= Ja Nan Lahtaw =

Kachin peace activist from Myanmar

Ja Nan Lahtaw (Burmese: ဂျာနန်လထော်; born 1965) is a Kachin peace activist and humanitarian from Myanmar. She is executive director of the Nyein (Shalom) Foundation, a non-governmental organization committed to fostering peace and development in conflict-affected regions of the country Ja Nan Lahtaw has been involved in Myanmar’s peace process for over two decades, serving as a negotiator, facilitator, and technical adviser to the government, the Tatmadaw, and various ethnic armed organizations (EAOs).

== Early life and education ==
Ja Nan Lahtaw was born in 1965 in Myitkyina, Kachin State, Myanmar. She was raised in a Kachin Baptist family, and her upbringing was shaped by the prolonged civil conflict in the region. Her father, Saboi Jum, a Baptist and former director general of the Kachin Baptist Convention (KBC), along with his son, mediated the first written ceasefire between the Tatmadaw and the KIO in 1994, which maintained peace for 17 years. She pursued higher education and became involved in community development and social work in the 1990s. She earned a bachelor's degree from Cairn University in 1993. She earned a master's degree in Conflict Transformation from Eastern Mennonite University in Virginia, United States, and was a Chevening Fellow at the University of Birmingham, United Kingdom, in 2008.

== Peace activism ==
After completing her education in the United States, in 2002 Ja Nan joined the Nyein Foundation, which had been established by her father in 2000. Since 2014, she has served as the executive director of the Nyein (Shalom) Foundation.
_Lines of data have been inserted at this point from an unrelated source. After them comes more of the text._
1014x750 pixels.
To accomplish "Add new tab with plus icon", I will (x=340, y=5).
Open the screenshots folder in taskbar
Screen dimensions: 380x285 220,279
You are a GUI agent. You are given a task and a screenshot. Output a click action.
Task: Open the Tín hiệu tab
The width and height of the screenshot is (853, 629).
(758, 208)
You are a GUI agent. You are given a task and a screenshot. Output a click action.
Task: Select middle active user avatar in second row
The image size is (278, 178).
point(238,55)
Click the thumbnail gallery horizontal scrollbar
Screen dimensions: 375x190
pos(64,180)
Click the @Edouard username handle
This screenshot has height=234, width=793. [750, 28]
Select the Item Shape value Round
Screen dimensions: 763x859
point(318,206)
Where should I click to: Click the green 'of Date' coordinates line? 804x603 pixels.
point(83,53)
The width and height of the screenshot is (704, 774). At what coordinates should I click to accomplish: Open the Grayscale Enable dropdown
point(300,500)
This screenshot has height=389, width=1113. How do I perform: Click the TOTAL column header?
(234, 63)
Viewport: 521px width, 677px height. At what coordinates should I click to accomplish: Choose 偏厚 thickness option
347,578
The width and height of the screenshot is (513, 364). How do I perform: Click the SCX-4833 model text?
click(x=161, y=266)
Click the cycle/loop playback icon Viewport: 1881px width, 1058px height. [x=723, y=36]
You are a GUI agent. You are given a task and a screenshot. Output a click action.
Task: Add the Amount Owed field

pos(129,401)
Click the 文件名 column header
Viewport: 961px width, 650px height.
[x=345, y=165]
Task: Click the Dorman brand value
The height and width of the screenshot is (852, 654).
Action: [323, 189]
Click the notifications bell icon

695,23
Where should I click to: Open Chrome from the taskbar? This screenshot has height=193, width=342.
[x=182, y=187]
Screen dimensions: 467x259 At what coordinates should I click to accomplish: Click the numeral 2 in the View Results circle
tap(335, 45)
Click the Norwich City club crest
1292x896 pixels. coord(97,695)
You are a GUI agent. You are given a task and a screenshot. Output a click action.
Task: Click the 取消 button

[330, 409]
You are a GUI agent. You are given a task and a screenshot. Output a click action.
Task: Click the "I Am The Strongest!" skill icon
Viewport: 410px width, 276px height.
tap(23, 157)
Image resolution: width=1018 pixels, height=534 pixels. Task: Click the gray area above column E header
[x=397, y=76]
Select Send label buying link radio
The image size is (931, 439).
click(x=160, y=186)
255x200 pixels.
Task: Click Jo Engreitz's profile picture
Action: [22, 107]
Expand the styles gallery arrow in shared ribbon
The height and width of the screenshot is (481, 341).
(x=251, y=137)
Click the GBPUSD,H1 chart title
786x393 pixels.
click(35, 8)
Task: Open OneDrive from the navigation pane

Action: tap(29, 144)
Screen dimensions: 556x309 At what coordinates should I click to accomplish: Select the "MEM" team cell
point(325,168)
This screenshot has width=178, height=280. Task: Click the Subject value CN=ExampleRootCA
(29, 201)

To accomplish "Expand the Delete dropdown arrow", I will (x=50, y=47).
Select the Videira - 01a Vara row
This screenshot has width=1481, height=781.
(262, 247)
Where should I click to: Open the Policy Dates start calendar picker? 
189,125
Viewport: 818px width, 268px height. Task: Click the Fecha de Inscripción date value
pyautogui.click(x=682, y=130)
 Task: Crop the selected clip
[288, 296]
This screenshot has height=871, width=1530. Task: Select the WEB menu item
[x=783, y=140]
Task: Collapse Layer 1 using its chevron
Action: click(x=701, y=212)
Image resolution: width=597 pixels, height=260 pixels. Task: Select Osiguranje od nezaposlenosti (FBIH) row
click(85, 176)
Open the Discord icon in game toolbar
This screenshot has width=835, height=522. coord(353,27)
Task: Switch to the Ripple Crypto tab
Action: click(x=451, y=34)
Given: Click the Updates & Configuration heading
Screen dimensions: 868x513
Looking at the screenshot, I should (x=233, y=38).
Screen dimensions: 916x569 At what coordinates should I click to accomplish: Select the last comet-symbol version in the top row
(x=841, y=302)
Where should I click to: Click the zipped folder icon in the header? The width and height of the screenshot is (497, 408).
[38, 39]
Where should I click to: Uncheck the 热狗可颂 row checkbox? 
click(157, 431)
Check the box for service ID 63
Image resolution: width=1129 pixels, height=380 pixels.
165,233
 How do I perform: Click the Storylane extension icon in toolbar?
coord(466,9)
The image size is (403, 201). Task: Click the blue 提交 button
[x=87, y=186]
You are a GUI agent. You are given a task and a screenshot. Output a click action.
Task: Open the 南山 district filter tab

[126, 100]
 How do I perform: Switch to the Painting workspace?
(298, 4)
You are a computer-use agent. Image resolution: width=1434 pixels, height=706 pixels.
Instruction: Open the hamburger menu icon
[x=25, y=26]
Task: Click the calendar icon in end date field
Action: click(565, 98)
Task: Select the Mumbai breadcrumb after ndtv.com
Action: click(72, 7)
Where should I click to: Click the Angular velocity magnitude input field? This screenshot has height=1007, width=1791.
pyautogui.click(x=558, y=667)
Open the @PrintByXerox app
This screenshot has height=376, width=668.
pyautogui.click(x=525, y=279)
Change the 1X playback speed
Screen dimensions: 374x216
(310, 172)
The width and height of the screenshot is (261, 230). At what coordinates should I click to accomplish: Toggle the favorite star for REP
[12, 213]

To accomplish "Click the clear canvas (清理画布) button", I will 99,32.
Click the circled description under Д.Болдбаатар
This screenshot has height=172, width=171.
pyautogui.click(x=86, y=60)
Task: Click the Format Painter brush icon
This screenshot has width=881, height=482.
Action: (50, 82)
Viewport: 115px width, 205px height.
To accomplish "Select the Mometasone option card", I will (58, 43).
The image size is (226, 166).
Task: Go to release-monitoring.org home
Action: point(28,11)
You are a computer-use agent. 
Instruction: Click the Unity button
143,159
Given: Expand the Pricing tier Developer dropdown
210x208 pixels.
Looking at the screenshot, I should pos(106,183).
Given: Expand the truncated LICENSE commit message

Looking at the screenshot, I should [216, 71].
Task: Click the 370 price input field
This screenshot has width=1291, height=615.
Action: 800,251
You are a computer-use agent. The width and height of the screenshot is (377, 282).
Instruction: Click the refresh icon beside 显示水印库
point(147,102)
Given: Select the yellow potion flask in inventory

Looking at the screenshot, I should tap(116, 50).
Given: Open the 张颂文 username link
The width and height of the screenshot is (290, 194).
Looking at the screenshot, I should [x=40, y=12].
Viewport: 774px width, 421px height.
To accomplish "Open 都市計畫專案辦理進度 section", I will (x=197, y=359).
The organization was established to create neutral spaces for dialogue and to help bridge the deep-seated mistrust between warring parties in Myanmar. Under her leadership, the Nyein Foundation has played a significant role in conflict mediation, offering technical support and strategic advice to both the government and EAOs. It has been particularly active in the Kachin conflict, which resumed in 2011 after the 17-year ceasefire between the KIO and the Tatmadaw ended.

She served as a technical adviser and facilitator during the talks that led to the Nationwide Ceasefire Agreement (NCA), a landmark but contested agreement signed in 2015. Following the agreement, she continued to support implementation negotiations. Beginning in January 2016, when the formal Political Dialogue process was launched, she acted as an overall co-facilitator and also specifically co-facilitated sessions themed around politics. She also served as a technical consultant to the Kachin Independence Organisation's Technical Advisory Team. As a Cairn University alumna, she was featured in the universit's 2015 alumni magazine for her leadership role in Myanmar’s peace process.

==Publications==
In October 2020, she authored an article for ConstitutionNet on the November general elections and their significance for federalisation and inclusive dialogue in Myanmar.

In 2022, she published a report titled Civil Society Contributions to Myanmar's Peace Process through Swisspeace.

== Recognition ==

In 2015, Ja Nan Lahtaw was awarded the N-Peace Award in the "Untold Stories" category.

She was one of the three inaugural recipients of the Schuman Award from the European Union in 2017.